Anything that can be done to make it easier for the user to convert is a good thing.  For example, purchases should be easy to make and have as few steps as possible. The more steps there are the more likely it is that the potential customer will abandon the purchase.

Also, it's a good idea to arrange information so that the user never has to click more than twice to get that information.  Information should also be presented based on priority, and it may require user experience testing to determine correct prioritisation.

Design should be simple and straightforward and the use of graphic elements should never be confusing.  For example, the graphic presentation of information should never be easily mistaken for an advertisement, as people tend to ignore these.  

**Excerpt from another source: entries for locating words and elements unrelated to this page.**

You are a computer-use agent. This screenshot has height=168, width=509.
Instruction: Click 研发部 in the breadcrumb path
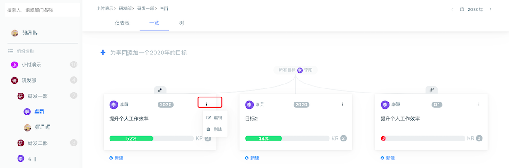coord(124,9)
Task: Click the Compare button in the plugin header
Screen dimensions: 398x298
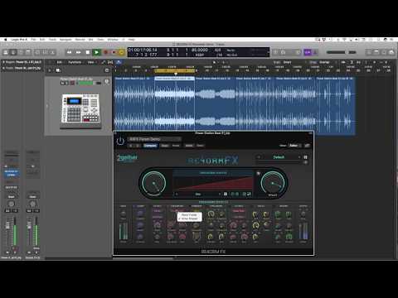Action: pos(150,146)
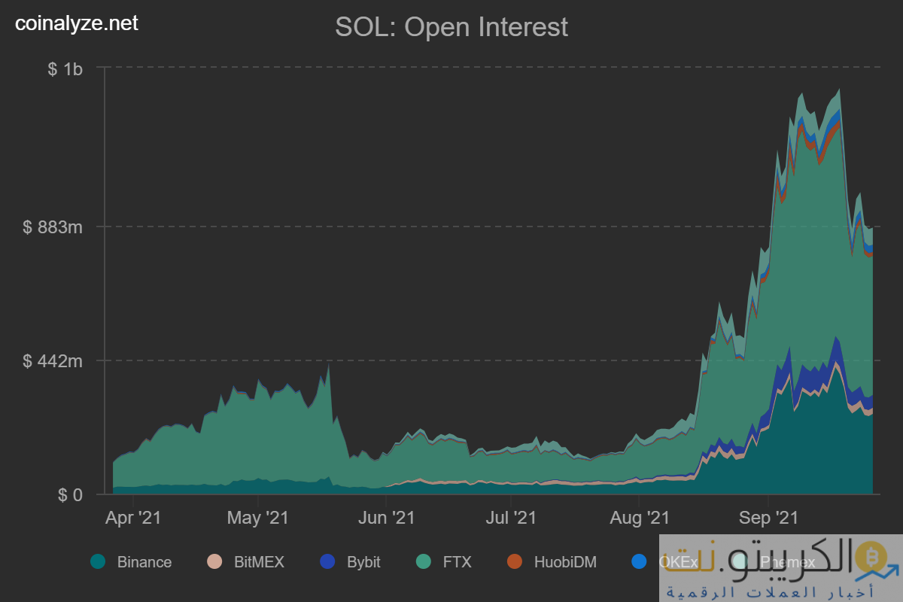Click the FTX legend green dot

pyautogui.click(x=423, y=561)
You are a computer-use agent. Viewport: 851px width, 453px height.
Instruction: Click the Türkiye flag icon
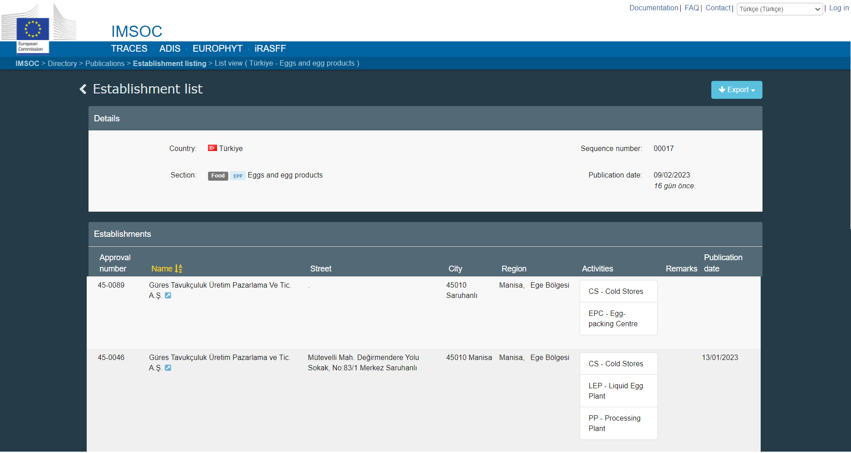pos(212,148)
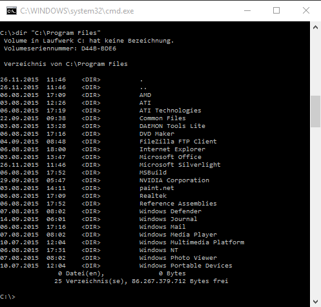The image size is (321, 307).
Task: Close the cmd.exe window
Action: point(306,10)
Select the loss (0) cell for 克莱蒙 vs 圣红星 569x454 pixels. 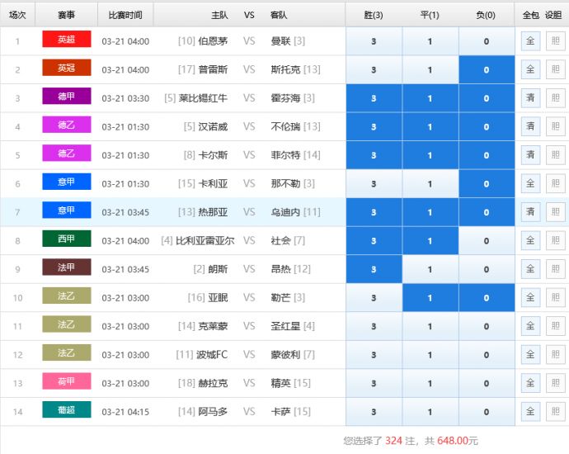tap(487, 326)
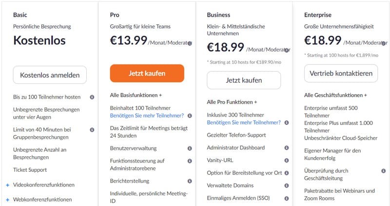Open Benötigen Sie mehr Teilnehmer link under Pro

(x=147, y=116)
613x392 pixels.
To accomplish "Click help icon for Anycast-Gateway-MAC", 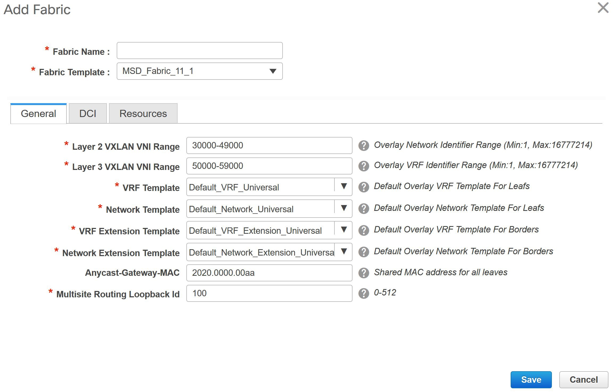I will pos(363,273).
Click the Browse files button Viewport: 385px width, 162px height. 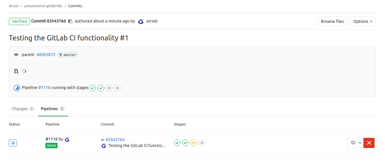pyautogui.click(x=332, y=22)
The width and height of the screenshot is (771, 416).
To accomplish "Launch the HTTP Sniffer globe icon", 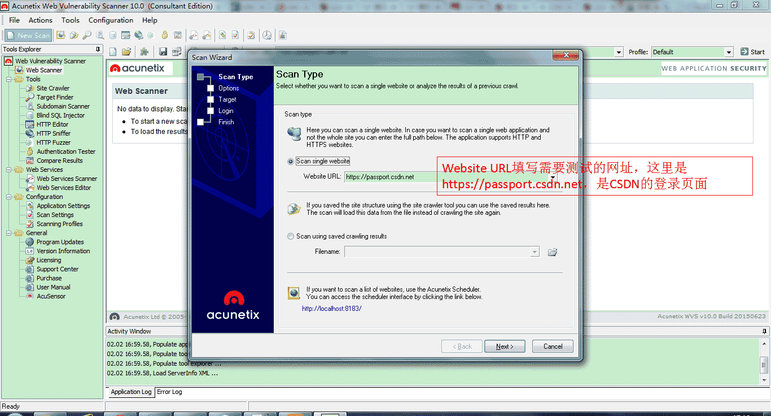I will tap(138, 34).
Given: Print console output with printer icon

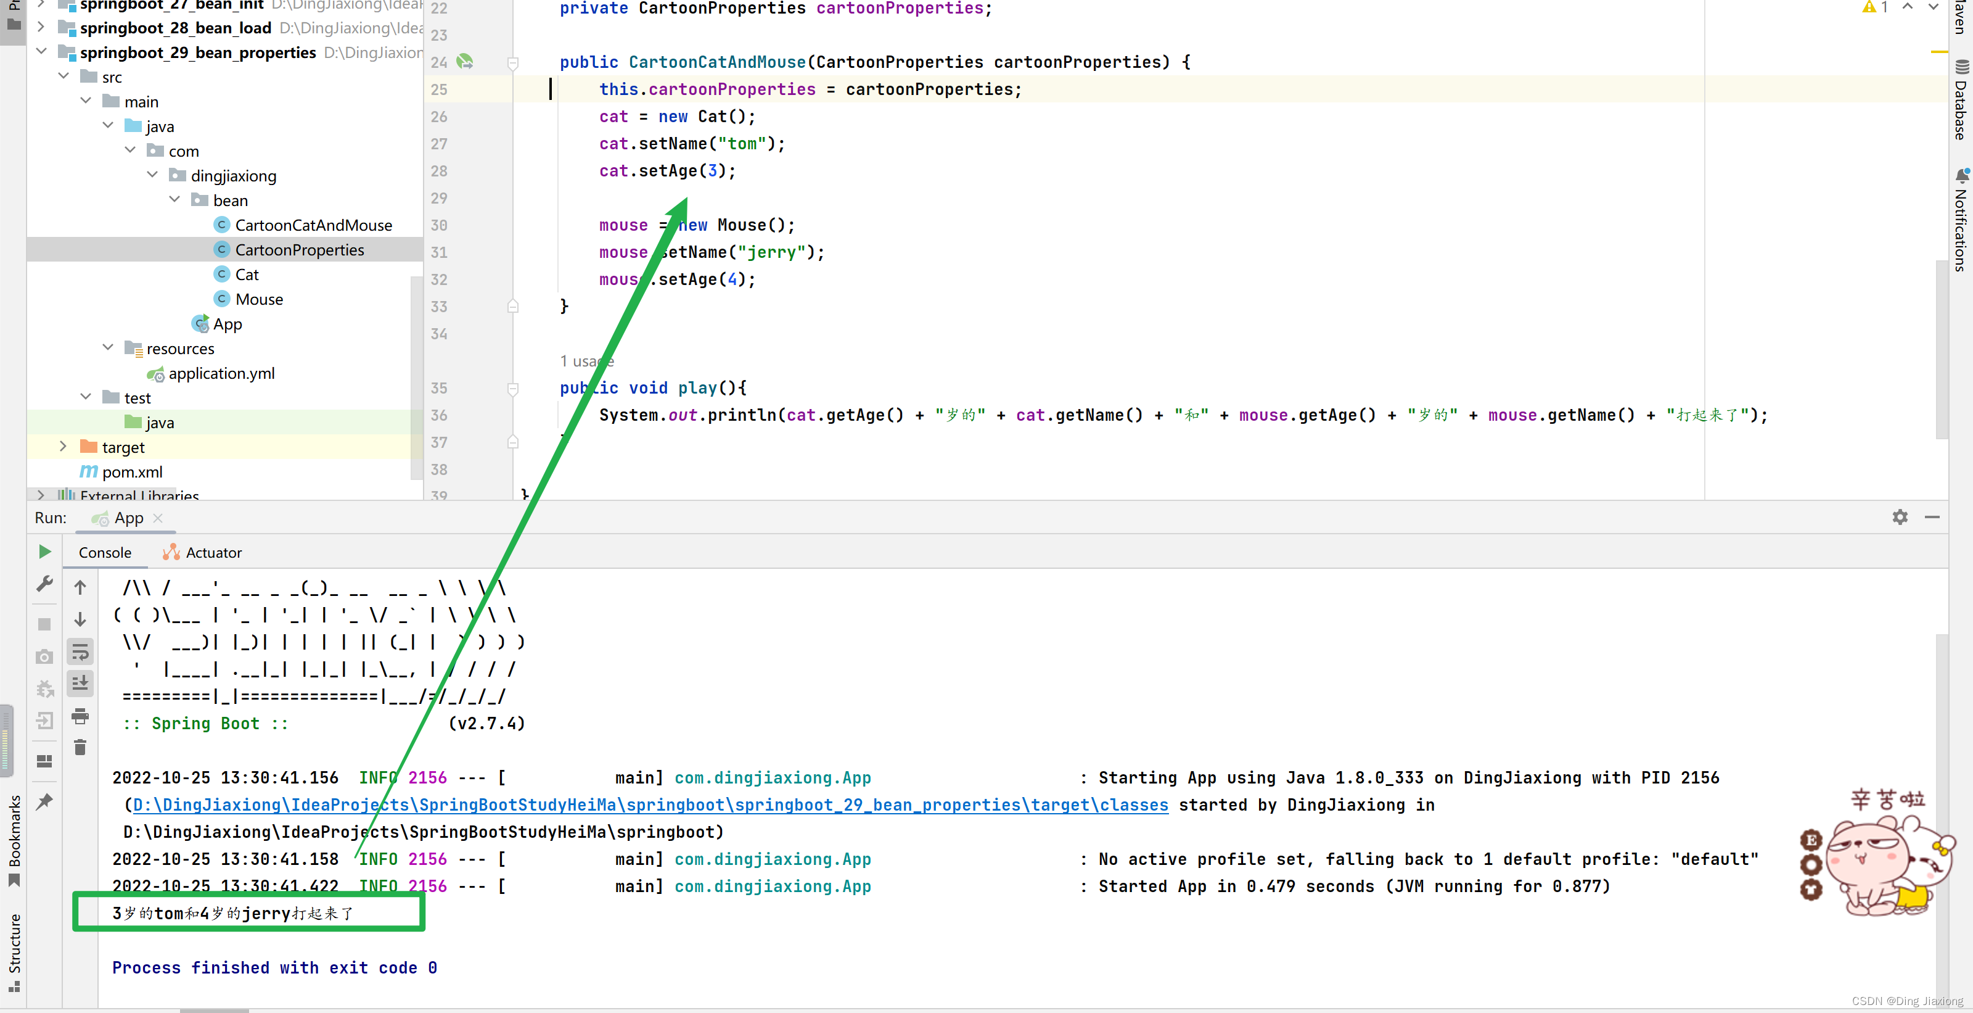Looking at the screenshot, I should [x=80, y=716].
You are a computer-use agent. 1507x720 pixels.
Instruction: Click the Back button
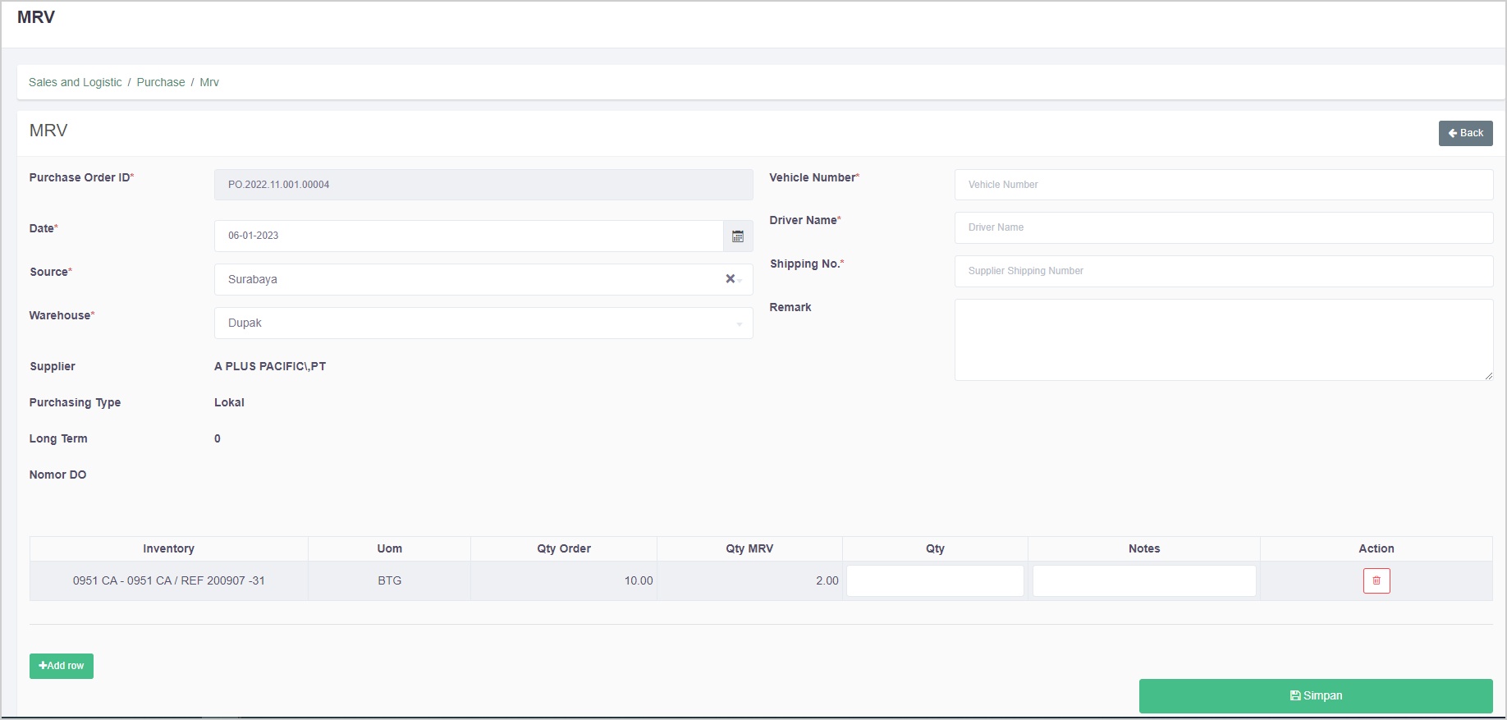click(x=1465, y=133)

Calls to action should be straightforward and yet subtle.  Never put calls to action in big red letters or scary fonts, it makes your site look tacky and lowers credibility.  Avoid using words and phrases like " get it now" or " deal" in calls to action.  This makes the call look more like a sales pitch than a directive, and the modern jaded consumer will usually reject it.  Besides, the sales pitch should be in the text and not in the call to action.

While certain usability standards are universal, you shouldn’t rely only on doing it by the book. The book provides the foundation, but increasing conversions through usability has a lot to do with with the type of business you are in and understanding your potential customers. Ultimately, there is no substitute for a little imagination guided by careful research.